» Records to use
---------------

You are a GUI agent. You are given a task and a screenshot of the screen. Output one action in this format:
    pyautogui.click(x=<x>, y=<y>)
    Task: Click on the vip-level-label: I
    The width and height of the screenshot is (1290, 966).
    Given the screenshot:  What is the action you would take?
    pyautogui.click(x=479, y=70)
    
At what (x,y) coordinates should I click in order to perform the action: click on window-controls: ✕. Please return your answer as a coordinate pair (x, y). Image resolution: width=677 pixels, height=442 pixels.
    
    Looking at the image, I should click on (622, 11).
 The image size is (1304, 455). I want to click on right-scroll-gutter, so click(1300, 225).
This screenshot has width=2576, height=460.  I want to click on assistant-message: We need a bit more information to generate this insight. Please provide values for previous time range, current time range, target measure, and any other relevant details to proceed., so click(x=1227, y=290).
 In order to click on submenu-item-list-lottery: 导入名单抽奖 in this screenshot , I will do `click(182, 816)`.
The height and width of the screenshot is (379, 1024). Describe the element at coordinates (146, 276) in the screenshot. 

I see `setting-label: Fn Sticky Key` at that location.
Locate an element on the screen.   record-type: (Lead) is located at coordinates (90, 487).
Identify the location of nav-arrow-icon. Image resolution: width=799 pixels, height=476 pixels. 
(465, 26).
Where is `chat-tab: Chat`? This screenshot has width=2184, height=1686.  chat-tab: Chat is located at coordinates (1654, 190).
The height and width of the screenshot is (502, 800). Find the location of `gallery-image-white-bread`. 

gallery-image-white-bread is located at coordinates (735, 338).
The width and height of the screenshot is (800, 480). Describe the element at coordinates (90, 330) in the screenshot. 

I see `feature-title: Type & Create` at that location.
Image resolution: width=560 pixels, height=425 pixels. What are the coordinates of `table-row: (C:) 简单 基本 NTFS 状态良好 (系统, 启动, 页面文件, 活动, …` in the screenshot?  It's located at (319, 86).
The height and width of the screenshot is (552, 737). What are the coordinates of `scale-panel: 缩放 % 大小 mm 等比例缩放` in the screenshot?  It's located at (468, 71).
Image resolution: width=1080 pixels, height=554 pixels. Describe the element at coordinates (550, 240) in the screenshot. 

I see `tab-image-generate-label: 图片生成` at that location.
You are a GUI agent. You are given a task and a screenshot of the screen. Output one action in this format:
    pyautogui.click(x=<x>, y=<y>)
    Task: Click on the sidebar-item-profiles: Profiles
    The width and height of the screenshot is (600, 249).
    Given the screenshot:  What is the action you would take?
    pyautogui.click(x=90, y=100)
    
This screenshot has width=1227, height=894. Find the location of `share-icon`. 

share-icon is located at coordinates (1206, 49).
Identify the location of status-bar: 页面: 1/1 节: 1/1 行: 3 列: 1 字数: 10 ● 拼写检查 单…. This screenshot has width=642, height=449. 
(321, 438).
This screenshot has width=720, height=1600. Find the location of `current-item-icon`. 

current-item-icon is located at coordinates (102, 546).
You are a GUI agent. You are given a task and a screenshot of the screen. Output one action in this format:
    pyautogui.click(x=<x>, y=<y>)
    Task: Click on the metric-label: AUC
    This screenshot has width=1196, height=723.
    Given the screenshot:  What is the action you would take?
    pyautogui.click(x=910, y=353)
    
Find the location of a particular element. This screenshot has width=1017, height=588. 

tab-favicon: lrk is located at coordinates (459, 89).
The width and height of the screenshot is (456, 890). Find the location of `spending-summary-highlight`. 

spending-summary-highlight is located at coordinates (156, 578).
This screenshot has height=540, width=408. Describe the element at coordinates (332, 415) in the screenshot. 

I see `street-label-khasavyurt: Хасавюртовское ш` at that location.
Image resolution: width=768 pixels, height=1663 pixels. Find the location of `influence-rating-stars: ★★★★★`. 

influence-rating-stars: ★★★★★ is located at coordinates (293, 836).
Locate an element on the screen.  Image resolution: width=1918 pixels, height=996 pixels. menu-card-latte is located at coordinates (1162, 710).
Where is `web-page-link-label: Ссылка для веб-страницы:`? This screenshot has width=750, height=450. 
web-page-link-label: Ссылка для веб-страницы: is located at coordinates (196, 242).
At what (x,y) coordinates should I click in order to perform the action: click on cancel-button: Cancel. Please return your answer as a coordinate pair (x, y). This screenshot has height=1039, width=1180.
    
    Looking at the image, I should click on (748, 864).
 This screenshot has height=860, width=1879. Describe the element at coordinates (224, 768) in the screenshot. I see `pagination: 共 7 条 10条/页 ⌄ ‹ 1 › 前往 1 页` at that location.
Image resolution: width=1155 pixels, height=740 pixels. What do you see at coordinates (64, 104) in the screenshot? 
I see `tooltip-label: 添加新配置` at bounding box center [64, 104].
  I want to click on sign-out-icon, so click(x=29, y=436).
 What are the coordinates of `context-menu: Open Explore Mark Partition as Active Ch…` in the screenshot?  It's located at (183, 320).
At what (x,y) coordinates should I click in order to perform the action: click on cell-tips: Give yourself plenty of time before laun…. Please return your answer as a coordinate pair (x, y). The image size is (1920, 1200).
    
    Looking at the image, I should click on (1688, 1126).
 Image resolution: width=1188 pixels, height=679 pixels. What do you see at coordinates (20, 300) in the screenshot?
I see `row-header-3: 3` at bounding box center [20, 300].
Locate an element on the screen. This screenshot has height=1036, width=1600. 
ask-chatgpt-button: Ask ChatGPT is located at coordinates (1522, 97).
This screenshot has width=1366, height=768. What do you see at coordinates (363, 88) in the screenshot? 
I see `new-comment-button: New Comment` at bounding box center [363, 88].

---------------

» Problem to work on
Give all the records above as a Markdown table with columns headed No. and Line. Put one line in each row, number the rows, and leave out blank lines.

» Exercise result
| No. | Line |
|---|---|
| 1 | You are a GUI agent. You are given a task and a screenshot of the screen. Output one action in this format: |
| 2 |     pyautogui.click(x=<x>, y=<y>) |
| 3 |     Task: Click on the vip-level-label: I |
| 4 |     The width and height of the screenshot is (1290, 966). |
| 5 |     Given the screenshot:  What is the action you would take? |
| 6 |     pyautogui.click(x=479, y=70) |
| 7 | At what (x,y) coordinates should I click in order to perform the action: click on window-controls: ✕. Please return your answer as a coordinate pair (x, y). Image resolution: width=677 pixels, height=442 pixels. |
| 8 |     Looking at the image, I should click on (622, 11). |
| 9 |  The image size is (1304, 455). I want to click on right-scroll-gutter, so click(1300, 225). |
| 10 | This screenshot has width=2576, height=460.  I want to click on assistant-message: We need a bit more information to generate this insight. Please provide values for previous time range, current time range, target measure, and any other relevant details to proceed., so click(x=1227, y=290). |
| 11 |  In order to click on submenu-item-list-lottery: 导入名单抽奖 in this screenshot , I will do `click(182, 816)`. |
| 12 | The height and width of the screenshot is (379, 1024). Describe the element at coordinates (146, 276) in the screenshot.  |
| 13 | I see `setting-label: Fn Sticky Key` at that location. |
| 14 | Locate an element on the screen.   record-type: (Lead) is located at coordinates (90, 487). |
| 15 | Identify the location of nav-arrow-icon. Image resolution: width=799 pixels, height=476 pixels.  |
| 16 | (465, 26). |
| 17 | Where is `chat-tab: Chat`? This screenshot has width=2184, height=1686.  chat-tab: Chat is located at coordinates (1654, 190). |
| 18 | The height and width of the screenshot is (502, 800). Find the location of `gallery-image-white-bread`.  |
| 19 | gallery-image-white-bread is located at coordinates (735, 338). |
| 20 | The width and height of the screenshot is (800, 480). Describe the element at coordinates (90, 330) in the screenshot.  |
| 21 | I see `feature-title: Type & Create` at that location. |
| 22 | Image resolution: width=560 pixels, height=425 pixels. What are the coordinates of `table-row: (C:) 简单 基本 NTFS 状态良好 (系统, 启动, 页面文件, 活动, …` in the screenshot?  It's located at (319, 86). |
| 23 | The height and width of the screenshot is (552, 737). What are the coordinates of `scale-panel: 缩放 % 大小 mm 等比例缩放` in the screenshot?  It's located at (468, 71). |
| 24 | Image resolution: width=1080 pixels, height=554 pixels. Describe the element at coordinates (550, 240) in the screenshot.  |
| 25 | I see `tab-image-generate-label: 图片生成` at that location. |
| 26 | You are a GUI agent. You are given a task and a screenshot of the screen. Output one action in this format: |
| 27 |     pyautogui.click(x=<x>, y=<y>) |
| 28 |     Task: Click on the sidebar-item-profiles: Profiles |
| 29 |     The width and height of the screenshot is (600, 249). |
| 30 |     Given the screenshot:  What is the action you would take? |
| 31 |     pyautogui.click(x=90, y=100) |
| 32 | This screenshot has width=1227, height=894. Find the location of `share-icon`.  |
| 33 | share-icon is located at coordinates (1206, 49). |
| 34 | Identify the location of status-bar: 页面: 1/1 节: 1/1 行: 3 列: 1 字数: 10 ● 拼写检查 单…. This screenshot has width=642, height=449.  |
| 35 | (321, 438). |
| 36 | This screenshot has width=720, height=1600. Find the location of `current-item-icon`.  |
| 37 | current-item-icon is located at coordinates (102, 546). |
| 38 | You are a GUI agent. You are given a task and a screenshot of the screen. Output one action in this format: |
| 39 |     pyautogui.click(x=<x>, y=<y>) |
| 40 |     Task: Click on the metric-label: AUC |
| 41 |     This screenshot has width=1196, height=723. |
| 42 |     Given the screenshot:  What is the action you would take? |
| 43 |     pyautogui.click(x=910, y=353) |
| 44 | Find the location of a particular element. This screenshot has width=1017, height=588.  |
| 45 | tab-favicon: lrk is located at coordinates (459, 89). |
| 46 | The width and height of the screenshot is (456, 890). Find the location of `spending-summary-highlight`.  |
| 47 | spending-summary-highlight is located at coordinates (156, 578). |
| 48 | This screenshot has height=540, width=408. Describe the element at coordinates (332, 415) in the screenshot.  |
| 49 | I see `street-label-khasavyurt: Хасавюртовское ш` at that location. |
| 50 | Image resolution: width=768 pixels, height=1663 pixels. Find the location of `influence-rating-stars: ★★★★★`.  |
| 51 | influence-rating-stars: ★★★★★ is located at coordinates (293, 836). |
| 52 | Locate an element on the screen.  Image resolution: width=1918 pixels, height=996 pixels. menu-card-latte is located at coordinates (1162, 710). |
| 53 | Where is `web-page-link-label: Ссылка для веб-страницы:`? This screenshot has width=750, height=450.  |
| 54 | web-page-link-label: Ссылка для веб-страницы: is located at coordinates (196, 242). |
| 55 | At what (x,y) coordinates should I click in order to perform the action: click on cancel-button: Cancel. Please return your answer as a coordinate pair (x, y). This screenshot has height=1039, width=1180. |
| 56 |     Looking at the image, I should click on (748, 864). |
| 57 |  This screenshot has height=860, width=1879. Describe the element at coordinates (224, 768) in the screenshot. I see `pagination: 共 7 条 10条/页 ⌄ ‹ 1 › 前往 1 页` at that location. |
| 58 | Image resolution: width=1155 pixels, height=740 pixels. What do you see at coordinates (64, 104) in the screenshot?  |
| 59 | I see `tooltip-label: 添加新配置` at bounding box center [64, 104]. |
| 60 |   I want to click on sign-out-icon, so click(x=29, y=436). |
| 61 |  What are the coordinates of `context-menu: Open Explore Mark Partition as Active Ch…` in the screenshot?  It's located at (183, 320). |
| 62 | At what (x,y) coordinates should I click in order to perform the action: click on cell-tips: Give yourself plenty of time before laun…. Please return your answer as a coordinate pair (x, y). The image size is (1920, 1200). |
| 63 |     Looking at the image, I should click on (1688, 1126). |
| 64 |  Image resolution: width=1188 pixels, height=679 pixels. What do you see at coordinates (20, 300) in the screenshot? |
| 65 | I see `row-header-3: 3` at bounding box center [20, 300]. |
| 66 | Locate an element on the screen. This screenshot has height=1036, width=1600.  |
| 67 | ask-chatgpt-button: Ask ChatGPT is located at coordinates (1522, 97). |
| 68 | This screenshot has width=1366, height=768. What do you see at coordinates (363, 88) in the screenshot?  |
| 69 | I see `new-comment-button: New Comment` at bounding box center [363, 88]. |